Clipping

Voltar

Mais uma decisão do Supremo a favor dos doentes em caso de redução de incapacidade

08 de Abril 2025
Acórdão de 2 de Abril é similar ao de 12 de Março, referente a outra cidadã de Viseu. Em ambos os casos, o recurso da Autoridade Tributária, que perdera nas instâncias inferiores, foi negado.

O Supremo Tribunal Administrativo voltou a pronunciar-se a favor de uma cidadã e contra a Autoridade Tributária e Aduaneira (ATA) num processo que envolve a manutenção de benefícios fiscais quando há uma redução de incapacidade do atestado multiusos para valores abaixo dos 60%. É a segunda decisão no mesmo sentido em poucas semanas.

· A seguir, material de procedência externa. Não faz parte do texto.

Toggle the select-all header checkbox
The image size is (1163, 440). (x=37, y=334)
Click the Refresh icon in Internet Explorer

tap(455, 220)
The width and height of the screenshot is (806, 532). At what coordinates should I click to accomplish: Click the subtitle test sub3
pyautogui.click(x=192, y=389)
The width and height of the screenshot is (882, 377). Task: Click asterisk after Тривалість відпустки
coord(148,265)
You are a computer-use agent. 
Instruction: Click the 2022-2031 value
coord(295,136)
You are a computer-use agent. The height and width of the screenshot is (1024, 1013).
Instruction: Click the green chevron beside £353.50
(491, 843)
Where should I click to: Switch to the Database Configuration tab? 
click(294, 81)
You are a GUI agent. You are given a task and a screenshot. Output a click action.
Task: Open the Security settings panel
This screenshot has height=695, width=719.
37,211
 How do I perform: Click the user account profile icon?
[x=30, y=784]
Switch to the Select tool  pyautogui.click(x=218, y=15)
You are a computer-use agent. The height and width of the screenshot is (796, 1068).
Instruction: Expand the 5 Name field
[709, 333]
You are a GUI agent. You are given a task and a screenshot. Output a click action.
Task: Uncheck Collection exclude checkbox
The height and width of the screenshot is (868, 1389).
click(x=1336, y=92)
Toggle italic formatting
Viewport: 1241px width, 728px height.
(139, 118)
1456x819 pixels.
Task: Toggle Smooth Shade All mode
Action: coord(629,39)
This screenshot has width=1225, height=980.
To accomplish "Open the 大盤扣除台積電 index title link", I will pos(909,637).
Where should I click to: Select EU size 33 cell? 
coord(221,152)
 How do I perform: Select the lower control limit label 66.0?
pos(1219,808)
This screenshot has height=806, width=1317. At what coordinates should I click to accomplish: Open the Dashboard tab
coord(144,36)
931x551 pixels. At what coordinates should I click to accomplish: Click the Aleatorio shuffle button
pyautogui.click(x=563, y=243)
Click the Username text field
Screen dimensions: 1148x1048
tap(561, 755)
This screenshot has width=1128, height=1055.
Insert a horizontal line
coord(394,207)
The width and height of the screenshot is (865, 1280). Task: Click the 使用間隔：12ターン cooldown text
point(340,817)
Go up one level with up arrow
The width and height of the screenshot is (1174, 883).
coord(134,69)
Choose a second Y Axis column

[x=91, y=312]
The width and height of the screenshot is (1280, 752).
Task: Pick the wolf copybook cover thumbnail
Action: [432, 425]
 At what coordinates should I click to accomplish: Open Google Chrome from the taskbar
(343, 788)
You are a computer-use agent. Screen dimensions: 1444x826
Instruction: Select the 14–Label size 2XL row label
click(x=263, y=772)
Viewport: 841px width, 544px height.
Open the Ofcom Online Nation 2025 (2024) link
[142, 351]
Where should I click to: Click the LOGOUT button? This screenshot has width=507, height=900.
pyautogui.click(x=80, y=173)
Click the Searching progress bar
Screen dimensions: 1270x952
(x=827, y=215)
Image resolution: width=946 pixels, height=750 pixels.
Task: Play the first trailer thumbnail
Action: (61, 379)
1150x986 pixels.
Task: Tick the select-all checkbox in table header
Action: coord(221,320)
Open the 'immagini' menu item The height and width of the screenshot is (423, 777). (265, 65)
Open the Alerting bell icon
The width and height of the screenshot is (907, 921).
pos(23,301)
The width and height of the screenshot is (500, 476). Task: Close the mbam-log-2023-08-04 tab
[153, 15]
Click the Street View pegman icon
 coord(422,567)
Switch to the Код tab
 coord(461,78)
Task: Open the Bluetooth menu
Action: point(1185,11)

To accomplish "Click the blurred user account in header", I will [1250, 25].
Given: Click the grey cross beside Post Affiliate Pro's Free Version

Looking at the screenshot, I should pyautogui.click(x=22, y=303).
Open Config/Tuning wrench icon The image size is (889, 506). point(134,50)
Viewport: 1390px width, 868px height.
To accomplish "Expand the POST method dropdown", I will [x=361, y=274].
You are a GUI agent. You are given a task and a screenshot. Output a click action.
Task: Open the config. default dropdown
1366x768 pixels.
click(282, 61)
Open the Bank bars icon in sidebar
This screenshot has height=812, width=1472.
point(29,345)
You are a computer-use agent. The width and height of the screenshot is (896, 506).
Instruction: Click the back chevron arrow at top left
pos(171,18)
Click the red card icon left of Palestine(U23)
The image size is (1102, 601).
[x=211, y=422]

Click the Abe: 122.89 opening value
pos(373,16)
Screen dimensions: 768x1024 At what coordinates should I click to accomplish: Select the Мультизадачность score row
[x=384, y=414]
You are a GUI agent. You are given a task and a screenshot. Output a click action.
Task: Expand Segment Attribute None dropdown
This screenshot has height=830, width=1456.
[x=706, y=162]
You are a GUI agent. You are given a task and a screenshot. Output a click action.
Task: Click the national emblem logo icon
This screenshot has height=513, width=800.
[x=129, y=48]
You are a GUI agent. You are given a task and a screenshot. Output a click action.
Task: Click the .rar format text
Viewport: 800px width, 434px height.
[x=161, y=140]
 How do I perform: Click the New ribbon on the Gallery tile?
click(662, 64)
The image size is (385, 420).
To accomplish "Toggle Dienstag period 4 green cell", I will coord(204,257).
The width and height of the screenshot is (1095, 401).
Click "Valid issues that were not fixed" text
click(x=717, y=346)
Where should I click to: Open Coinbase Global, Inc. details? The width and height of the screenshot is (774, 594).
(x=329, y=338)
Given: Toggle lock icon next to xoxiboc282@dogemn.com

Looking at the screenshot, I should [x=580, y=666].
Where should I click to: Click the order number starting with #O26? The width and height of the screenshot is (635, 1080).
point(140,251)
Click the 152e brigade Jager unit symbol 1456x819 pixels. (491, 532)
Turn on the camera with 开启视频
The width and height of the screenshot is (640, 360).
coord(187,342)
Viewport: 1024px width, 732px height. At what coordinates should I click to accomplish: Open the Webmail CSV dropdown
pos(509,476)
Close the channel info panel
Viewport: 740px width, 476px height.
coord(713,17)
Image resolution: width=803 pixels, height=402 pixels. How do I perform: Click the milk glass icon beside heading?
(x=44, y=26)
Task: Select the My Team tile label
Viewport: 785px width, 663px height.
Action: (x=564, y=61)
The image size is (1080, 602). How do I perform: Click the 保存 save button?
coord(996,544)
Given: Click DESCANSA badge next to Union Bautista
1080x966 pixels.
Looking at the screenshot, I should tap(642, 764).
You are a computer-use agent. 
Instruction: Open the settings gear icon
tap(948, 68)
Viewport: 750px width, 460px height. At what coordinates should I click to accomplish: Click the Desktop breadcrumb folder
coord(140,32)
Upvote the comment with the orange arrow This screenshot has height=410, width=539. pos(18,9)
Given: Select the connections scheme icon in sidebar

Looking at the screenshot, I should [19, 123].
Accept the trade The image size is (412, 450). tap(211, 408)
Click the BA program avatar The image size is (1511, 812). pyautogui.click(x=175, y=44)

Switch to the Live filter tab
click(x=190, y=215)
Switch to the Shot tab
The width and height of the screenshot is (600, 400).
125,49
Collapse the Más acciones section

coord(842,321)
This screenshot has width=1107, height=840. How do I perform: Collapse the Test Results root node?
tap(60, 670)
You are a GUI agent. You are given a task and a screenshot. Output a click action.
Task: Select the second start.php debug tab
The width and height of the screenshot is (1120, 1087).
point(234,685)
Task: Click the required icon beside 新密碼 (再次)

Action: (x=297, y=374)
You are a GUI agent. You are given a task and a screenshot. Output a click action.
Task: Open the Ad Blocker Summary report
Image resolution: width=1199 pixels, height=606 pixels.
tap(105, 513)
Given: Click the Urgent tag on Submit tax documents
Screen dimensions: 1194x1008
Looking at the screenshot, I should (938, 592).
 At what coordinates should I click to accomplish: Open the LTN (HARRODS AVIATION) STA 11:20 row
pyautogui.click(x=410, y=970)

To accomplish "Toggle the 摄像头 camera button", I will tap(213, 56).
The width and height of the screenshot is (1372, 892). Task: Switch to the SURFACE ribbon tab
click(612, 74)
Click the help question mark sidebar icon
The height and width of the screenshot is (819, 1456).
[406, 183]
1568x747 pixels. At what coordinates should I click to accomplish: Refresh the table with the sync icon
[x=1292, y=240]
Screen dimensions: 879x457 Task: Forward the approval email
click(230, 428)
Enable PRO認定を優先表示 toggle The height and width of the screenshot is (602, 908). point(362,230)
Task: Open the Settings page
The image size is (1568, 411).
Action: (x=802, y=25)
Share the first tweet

O caso é, em tudo, idêntico ao que foi revelado na semana passada pelo PÚBLICO. E a queixosa é também uma cidadã de Viseu, tal como aconteceu no caso resolvido por acórdão de 12 de Março. O mais recente é de 2 de Abril e os juízes da secção de Contencioso Tributário do STA também decidiram, de forma unânime, "negar provimento ao recurso" apresentado pela ATA. Este organismo perdeu a acção, a favor da queixosa, junto do Tribunal Administrativo e Fiscal de Viseu, e recorrera, num primeiro momento, para o Tribunal Central Administrativo do Norte, que confirmara a decisão da 1.ª instância. Inconformada, a ATA tentou reverter esta decisão junto do STA, mas, mais uma vez, não viu os seus argumentos serem validados, mantendo-se a decisão a favor da queixosa.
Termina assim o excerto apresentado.